なお、本明細書において「選別する」とは、「ある大集団Xから特定の小集団aのみを抽出する」ことだけでなく、「ある大集団Xから特定の小集団aをそれ以外の小集団bを含みつつ(但し、大集団Xに含まれる小集団aの割合(質量基準)よりも高くなるよう)抽出する」ことを含む。
図1に、本実施形態に係る吸水性樹脂粒子の製造方法の実施に使用される吸水性樹脂粒子の製造装置100の全体構成図を示す。吸水性樹脂粒子は、紙おむつや生理用品等の衛生材料、ペットシート等の日用品、食品用吸水シートやケーブル用止水材、結露防止材等の工業材料、緑化や農業、園芸用の保水剤や土壌改良剤等、様々な用途で幅広く用いられる。吸水性樹脂粒子は、原料となるモノマーを重合させて重合体を作製することにより製造される。
以下、各機器1~6の詳細について、これらの各機器1~6に接続される各種装置についても適宜触れつつ、順に説明する。
重合器1は、図示されない重合槽を有する。重合槽は、吸水性樹脂粒子の原料となるモノマー、例えば、水溶性エチレン性不飽和単量体と、液体成分とが、上部に気相成分が形成されるように収容される収容器である。重合槽内では、適宜、モノマー及び液体成分が図示されない撹拌機より攪拌され、図示されない加熱装置により加熱されることにより、モノマーの重合反応が進み、含水ゲル状の重合体が作製される。これらの撹拌機及び加熱装置は、制御装置7に接続され、その動作が制御される。以上により、重合槽内には、含水ゲル状の重合体を含有するスラリーが収容される。
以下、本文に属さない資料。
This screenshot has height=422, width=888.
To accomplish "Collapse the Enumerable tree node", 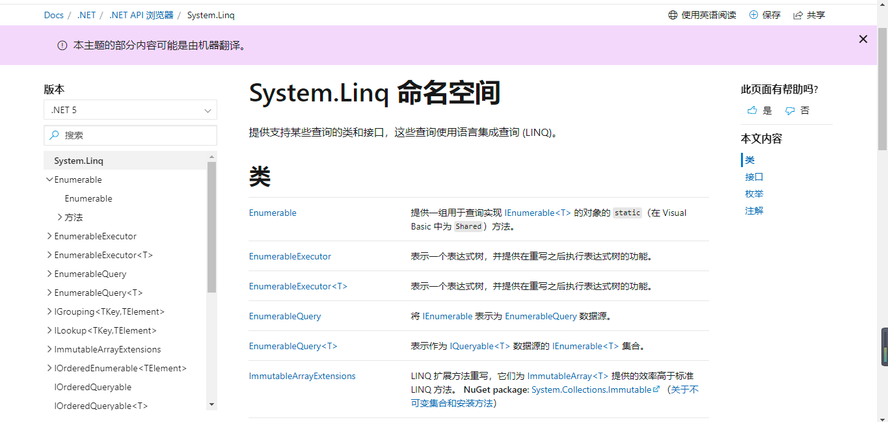I will 49,179.
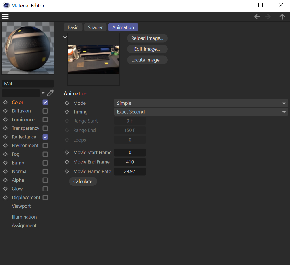Click the Movie End Frame field
This screenshot has width=290, height=265.
point(130,162)
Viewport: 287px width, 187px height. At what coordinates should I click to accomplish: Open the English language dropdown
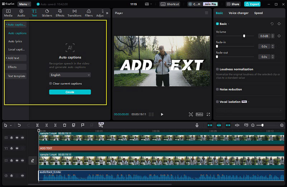70,75
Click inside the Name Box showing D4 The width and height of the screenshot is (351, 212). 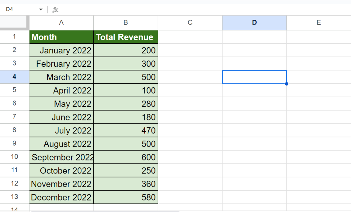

スラリーは、濃縮器2に送られるべく、重合槽の下部に形成された下部開口を介して重合器1から排出される。
濃縮器2は、図示されない濃縮槽を有する。重合器1から排出されたスラリーは、濃縮器2の上部に形成される上部開口を介して濃縮槽内に流入し、濃縮槽内の上部に気相成分が形成されるように収容される。濃縮槽内では、適宜、スラリーが図示されない撹拌機より攪拌され、図示されない加熱装置により加熱されることにより、これに含まれる液体成分が留去され、スラリーが濃縮される。これらの撹拌機及び加熱装置は、制御装置7に接続され、その動作が制御される。以上により、濃縮槽内には、含水ゲル状の重合体を含有する濃縮液が収容される。含水ゲル状の重合体を含有する濃縮液は、吸水性樹脂組成物A1として乾燥機3に送られるべく、濃縮槽の下部に形成された下部開口を介して濃縮器2から排出される。
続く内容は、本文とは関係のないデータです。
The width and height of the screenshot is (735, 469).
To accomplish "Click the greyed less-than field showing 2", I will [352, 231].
乾燥機3は、図示されない乾燥室を有する。濃縮器2から排出された吸水性樹脂組成物A1は、乾燥機3の上部開口を介して乾燥室内に流入する。乾燥機3は、図示されない加熱装置により乾燥室内の吸水性樹脂組成物A1を加熱し、吸水性樹脂組成物A1からこれに含まれる水分を除去する。これにより、吸水性樹脂組成物A1を乾燥させた吸水性樹脂前駆体A2が作製される。加熱装置は、制御装置7に接続され、その動作が制御される。加熱装置は、乾燥室内に収容される吸水性樹脂組成物A1の全体としての含水率(質量%)が、好ましくは20%以下、より好ましくは10%以下となるように吸水性樹脂組成物A1を乾燥させる。乾燥後に得られる吸水性樹脂前駆体A2は、後述する第1通路部材L1内へと送られるべく、乾燥室の下部に形成された下部開口を介して乾燥機3から排出される。
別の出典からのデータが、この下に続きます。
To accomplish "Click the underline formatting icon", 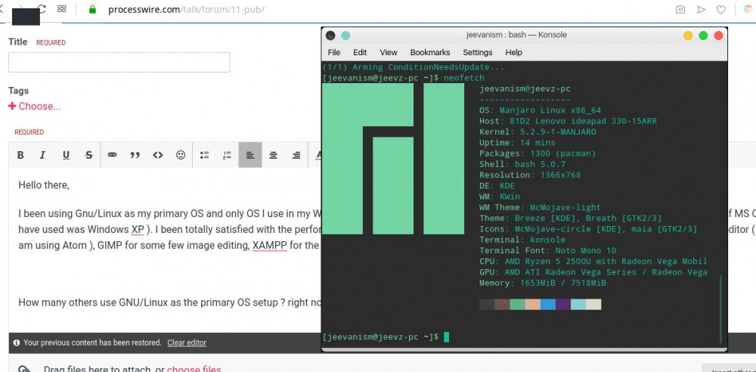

第1通路部材L1は、吸水性樹脂前駆体A2が所定の方向へ移動するための通路を画定する部材であり、後述する第2通路部材L2、第3通路部材L3及び第4通路部材L4とともに、乾燥機3と分級器6とを繋ぐ経路を構成する。第1通路部材L1の一端は、乾燥室の下部開口に接続されている。第1通路部材L1は、これに限定されないが、配管で構成され、吸水性樹脂前駆体A2は例えば重力により第1通路部材L1内を移動することができる。第1通路部材L1の内部には、吸水性樹脂前駆体A2の移動方向と交差するように捕集体30が配置されている。より具体的には、捕集体30は、その外周縁端が、第1通路部材L1の内面に接触するように第1通路部材L1に設置される。これにより、第1通路部材L1の内部空間は、捕集体30を挟んで乾燥機3側に位置する上流側通路と、捕集体30を挟んで選別機4側に位置する下流側通路とに分けられる。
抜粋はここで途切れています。